### Work to be completed
Gather every line of the data that contains the string "perform", paying attention to case.

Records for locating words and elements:
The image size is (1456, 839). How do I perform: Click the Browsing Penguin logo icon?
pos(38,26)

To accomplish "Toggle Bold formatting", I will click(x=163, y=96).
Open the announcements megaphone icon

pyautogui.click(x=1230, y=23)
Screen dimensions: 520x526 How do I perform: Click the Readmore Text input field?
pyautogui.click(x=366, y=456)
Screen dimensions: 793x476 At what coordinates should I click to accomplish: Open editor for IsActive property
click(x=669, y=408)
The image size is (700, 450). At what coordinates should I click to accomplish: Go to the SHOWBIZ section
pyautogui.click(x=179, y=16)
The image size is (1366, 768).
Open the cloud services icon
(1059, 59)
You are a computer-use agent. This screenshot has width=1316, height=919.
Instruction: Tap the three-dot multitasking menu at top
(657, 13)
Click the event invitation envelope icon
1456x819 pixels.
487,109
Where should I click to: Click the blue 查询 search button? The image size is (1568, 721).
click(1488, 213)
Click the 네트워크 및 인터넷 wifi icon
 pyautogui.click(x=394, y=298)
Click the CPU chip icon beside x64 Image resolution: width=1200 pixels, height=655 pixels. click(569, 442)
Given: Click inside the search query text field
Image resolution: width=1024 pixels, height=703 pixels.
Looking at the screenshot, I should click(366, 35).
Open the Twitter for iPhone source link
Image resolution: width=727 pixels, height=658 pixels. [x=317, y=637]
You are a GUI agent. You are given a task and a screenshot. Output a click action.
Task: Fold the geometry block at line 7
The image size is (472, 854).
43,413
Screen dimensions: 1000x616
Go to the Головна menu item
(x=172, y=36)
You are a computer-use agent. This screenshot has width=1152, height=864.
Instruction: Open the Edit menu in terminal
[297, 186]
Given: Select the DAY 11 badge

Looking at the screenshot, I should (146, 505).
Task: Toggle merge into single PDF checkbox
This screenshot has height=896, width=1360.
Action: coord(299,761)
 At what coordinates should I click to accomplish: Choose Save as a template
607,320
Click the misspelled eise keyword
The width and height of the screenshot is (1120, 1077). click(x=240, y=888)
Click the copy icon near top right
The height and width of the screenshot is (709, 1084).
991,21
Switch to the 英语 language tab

### Solution to this exercise
The image size is (1456, 839). How do I perform: Click the Browsing Penguin logo icon?
Screen dimensions: 520x526 How do I perform: Click the Readmore Text input field?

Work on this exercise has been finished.